Enter Jackie Laumann, a veteran R&D brewer who had a hand in designing beers like the popular, but short-lived Miller Chill. Laumann, who retired in March after a 41-year career that took her from quality assurance to the brewhouse and all the way to directing Molson Coors R&D and innovation departments, was tasked with designing the recipe that would become Summer Shandy.
But first she had to learn what a shandy was.
“I wasn’t familiar with a shandy. We had to research it, to see if there was anything in the market, either domestically or internationally,” she says.
When their search turned up empty, Laumann and her team set about building a recipe from scratch. After months of experimentation and trial and error, they settled on a wheat beer base and mixed in lemonade. (She declined to share any more details of Summer Shandy’s secret blend.)

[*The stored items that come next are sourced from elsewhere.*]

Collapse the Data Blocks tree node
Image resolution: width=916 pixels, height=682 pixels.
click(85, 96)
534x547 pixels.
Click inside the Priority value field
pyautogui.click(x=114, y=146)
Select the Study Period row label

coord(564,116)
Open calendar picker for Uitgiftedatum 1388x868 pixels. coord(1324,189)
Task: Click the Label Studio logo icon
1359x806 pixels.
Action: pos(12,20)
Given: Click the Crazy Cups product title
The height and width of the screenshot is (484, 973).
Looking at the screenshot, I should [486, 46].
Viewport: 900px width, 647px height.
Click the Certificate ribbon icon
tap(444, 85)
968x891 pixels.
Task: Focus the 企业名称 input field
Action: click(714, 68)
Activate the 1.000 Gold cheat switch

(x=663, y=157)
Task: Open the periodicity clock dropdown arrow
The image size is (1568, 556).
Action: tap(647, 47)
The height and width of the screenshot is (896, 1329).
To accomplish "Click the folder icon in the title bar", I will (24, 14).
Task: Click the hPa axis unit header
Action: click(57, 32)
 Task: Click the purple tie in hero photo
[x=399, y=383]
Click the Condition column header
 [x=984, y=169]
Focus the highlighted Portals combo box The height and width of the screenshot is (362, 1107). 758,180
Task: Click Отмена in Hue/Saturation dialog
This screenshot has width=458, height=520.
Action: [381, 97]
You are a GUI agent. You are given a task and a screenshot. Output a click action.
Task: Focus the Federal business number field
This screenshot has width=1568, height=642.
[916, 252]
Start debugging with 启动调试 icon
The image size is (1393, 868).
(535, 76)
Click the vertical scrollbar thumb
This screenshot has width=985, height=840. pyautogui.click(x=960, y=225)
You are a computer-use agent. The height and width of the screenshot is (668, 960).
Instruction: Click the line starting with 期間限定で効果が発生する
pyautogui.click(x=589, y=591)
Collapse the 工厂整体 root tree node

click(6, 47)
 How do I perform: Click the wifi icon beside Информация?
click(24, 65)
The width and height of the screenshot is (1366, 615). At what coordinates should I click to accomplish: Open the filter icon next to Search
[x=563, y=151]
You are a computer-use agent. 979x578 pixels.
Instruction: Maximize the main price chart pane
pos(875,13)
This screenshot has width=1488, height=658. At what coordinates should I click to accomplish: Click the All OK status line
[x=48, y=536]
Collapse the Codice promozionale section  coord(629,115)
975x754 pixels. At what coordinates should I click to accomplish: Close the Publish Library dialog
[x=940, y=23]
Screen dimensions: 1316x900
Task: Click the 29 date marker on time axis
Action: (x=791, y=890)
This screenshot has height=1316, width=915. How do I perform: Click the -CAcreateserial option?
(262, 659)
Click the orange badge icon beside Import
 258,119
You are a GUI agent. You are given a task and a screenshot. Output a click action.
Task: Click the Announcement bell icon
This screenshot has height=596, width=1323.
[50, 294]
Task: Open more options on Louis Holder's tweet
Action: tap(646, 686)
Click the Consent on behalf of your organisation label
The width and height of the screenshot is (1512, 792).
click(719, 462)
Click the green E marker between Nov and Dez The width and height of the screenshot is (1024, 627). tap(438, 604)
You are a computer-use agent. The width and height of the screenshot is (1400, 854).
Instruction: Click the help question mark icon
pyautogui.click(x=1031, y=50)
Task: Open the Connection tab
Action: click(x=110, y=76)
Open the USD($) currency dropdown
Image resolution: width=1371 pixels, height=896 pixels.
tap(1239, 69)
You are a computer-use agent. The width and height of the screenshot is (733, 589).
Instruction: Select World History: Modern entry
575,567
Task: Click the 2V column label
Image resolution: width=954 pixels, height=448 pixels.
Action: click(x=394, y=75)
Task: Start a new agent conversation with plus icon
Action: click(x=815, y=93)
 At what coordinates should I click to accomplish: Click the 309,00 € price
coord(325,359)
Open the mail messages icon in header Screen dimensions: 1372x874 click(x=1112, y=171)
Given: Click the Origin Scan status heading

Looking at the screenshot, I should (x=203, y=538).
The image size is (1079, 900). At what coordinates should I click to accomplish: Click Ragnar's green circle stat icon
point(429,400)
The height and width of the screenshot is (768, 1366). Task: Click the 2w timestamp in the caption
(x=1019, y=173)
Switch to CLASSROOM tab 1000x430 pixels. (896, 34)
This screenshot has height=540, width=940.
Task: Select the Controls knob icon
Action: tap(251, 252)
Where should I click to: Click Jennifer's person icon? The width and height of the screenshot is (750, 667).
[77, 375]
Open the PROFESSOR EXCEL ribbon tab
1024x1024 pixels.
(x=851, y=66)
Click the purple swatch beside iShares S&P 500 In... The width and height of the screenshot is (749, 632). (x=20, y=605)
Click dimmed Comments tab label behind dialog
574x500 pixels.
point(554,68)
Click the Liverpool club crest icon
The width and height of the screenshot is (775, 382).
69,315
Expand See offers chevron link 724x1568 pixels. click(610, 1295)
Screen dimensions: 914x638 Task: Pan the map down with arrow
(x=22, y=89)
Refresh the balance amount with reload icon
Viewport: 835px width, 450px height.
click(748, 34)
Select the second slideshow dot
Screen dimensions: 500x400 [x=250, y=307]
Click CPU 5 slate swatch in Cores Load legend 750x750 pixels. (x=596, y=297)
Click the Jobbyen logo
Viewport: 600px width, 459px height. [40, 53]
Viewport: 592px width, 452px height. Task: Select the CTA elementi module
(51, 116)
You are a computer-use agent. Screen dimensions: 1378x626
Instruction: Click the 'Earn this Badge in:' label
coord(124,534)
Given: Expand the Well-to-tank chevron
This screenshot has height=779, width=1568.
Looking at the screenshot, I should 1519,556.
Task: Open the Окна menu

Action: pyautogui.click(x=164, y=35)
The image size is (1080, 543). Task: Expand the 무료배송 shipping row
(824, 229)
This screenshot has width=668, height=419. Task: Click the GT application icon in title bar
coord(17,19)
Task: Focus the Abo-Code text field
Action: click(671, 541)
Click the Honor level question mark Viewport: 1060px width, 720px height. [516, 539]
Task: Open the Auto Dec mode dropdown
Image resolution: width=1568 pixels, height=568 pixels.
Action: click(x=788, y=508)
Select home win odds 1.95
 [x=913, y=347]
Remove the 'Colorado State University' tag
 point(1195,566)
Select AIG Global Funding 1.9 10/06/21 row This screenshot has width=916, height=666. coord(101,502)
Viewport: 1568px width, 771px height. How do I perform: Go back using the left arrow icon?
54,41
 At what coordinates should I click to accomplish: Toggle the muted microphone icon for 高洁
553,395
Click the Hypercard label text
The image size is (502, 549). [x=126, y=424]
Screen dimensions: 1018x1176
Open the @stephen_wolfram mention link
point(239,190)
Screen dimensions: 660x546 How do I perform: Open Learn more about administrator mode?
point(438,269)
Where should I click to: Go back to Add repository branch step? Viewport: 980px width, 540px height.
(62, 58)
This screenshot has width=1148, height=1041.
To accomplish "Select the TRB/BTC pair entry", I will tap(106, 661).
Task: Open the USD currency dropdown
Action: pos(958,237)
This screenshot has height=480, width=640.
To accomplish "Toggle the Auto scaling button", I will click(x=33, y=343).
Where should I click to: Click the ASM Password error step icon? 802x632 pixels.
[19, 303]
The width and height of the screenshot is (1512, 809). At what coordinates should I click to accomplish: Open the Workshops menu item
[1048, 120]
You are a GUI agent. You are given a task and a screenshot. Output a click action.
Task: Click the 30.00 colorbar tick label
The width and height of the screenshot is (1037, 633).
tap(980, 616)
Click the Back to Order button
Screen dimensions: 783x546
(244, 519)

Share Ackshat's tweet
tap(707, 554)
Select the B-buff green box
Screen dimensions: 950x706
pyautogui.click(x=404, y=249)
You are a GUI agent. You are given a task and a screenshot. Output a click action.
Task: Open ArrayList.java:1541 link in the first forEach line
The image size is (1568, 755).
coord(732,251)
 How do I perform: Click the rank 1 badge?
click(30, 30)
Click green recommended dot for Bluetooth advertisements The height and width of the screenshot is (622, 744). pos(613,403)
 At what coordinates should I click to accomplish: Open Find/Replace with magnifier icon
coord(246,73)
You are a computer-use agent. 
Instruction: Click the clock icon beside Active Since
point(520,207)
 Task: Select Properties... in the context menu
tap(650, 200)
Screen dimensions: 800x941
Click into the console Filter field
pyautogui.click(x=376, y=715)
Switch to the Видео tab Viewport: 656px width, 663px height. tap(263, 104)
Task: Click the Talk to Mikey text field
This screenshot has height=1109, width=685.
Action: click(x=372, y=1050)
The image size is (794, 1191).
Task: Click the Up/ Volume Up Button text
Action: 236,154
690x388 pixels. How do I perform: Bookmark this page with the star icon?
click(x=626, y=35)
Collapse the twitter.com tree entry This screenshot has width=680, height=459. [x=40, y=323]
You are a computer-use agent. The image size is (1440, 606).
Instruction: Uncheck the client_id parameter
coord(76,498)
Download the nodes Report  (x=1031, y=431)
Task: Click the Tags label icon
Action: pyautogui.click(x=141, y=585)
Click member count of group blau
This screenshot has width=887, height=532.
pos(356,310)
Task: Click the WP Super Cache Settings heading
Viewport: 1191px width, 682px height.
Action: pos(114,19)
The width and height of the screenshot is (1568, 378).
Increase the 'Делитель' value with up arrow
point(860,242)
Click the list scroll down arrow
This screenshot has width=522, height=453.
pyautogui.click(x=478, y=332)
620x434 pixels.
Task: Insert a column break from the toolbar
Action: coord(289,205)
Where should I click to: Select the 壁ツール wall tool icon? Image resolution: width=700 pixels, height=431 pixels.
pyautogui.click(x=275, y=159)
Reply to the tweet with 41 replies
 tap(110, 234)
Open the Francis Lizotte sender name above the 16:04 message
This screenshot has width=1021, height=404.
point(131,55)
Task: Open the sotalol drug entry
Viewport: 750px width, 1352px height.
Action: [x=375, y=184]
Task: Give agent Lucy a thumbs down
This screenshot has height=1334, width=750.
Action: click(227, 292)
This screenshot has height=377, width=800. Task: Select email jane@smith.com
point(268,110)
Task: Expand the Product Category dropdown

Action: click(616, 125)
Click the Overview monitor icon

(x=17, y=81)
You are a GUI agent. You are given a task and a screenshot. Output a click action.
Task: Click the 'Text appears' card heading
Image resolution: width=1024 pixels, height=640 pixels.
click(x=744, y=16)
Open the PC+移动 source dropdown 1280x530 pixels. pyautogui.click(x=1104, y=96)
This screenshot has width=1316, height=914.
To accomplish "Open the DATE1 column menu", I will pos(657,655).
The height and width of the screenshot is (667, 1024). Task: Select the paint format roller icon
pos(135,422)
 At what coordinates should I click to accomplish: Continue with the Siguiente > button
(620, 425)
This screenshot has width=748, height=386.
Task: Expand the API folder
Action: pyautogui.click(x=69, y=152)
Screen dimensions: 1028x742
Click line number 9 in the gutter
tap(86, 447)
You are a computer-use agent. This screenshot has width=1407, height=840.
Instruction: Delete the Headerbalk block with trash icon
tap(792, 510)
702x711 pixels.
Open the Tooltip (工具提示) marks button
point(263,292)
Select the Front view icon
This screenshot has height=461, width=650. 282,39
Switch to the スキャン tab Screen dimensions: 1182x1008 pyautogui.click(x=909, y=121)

“We had to find the right beer to blend with natural lemonade. Wheat beer, because of the wheat, adds a nice smoothness to the finished product when you put in the lemonade,” Laumann says.
Upon his first sip, Dick Leinenkugel knew the brewery had a winner.
“When (Jackie) brought that beer out of development, we said, ‘Wow, this is it,’” he says.
Once the Leinenkugel’s team was convinced the recipe worked, it was time to ask consumers. The Leinenkugel’s team hit up bars across the Midwest, introducing drinkers to the bright, hazy beer blasting citrus notes they called Lakehouse Lemon. (Other names that didn’t make the cut: Lifejacket Lager, Lemon Pontoon and Sour Puss Shandy.)
“You could see people never had a beer like that, mixed with lemonade. I saw the reaction on people’s faces when they were tasting this beer for the first time. They absolutely loved it,” says Leinenkugel, who is retiring from the business at the end of 2022. “I knew we had a winner.”
His successor, nephew Tony Bugher, remembers trying Summer Shandy for the first time.
“I was with my Uncle John (Leinenkugel) at the brewery in Chippewa Falls, and it was just, ‘Wow. This is different, refreshing. This tastes like summer,’” he says.
Summer Shandy went into full production for release in the summer of 2007, with a plan to brew 30,000 barrels to sell in the Great Lakes region, Dick Leinenkugel says. By the Fourth of July, it sold out. The next year, Leinenkugel’s doubled production and again blew through it all by July 4.
By 2010, with the formation the Tenth & Blake craft division, Summer Shandy had the full support of the brewery’s parent company, which took the beer national, establishing it as the No. 1 summer seasonal in the country.
Almost overnight, Leinenkugel’s sales doubled. And it continues to be the brewery’s workhorse in 2022.
Today, Summer Shandy accounts for 55% of Leinenkugel’s volume. At 358,000 barrels produced in 2021, the beer retains its longtime stronghold atop the leaderboard of summer seasonals. It grew more than 10% last year, per internal data.
And, despite a continued march of competitors seeking to dethrone Summer Shandy, “I don’t think any one of them can match us in taste,” Leinenkugel says.
The influence and power the brand holds at the Leinenkugel’s brewery in Chippewa Falls is hard to overstate; the task handed to brewery’s innovation team, for instance, is “to create the next Summer Shandy.”
While that may seem a difficult hill to climb, Leinenkugel’s continues its march with innovation, most recently with Lemon Haze IPA and Juicy Peach, a fruited beer with a hint of sour notes, both of which are available year-round.
The brewery is seeking to turn up its dial on innovation even more with the debut of its new pilot brewery in Chippewa Falls, which kicked out its first batch of beer earlier this year.
Nonetheless, Summer Shandy fits squarely into the brewery’s plans into the foreseeable future, Bugher says.
“The fact that is been around for over 15 years demonstrates the power of the brand,” he says. “The fact that it’s grown in an environment like we’re in just proves it’s not going anywhere.”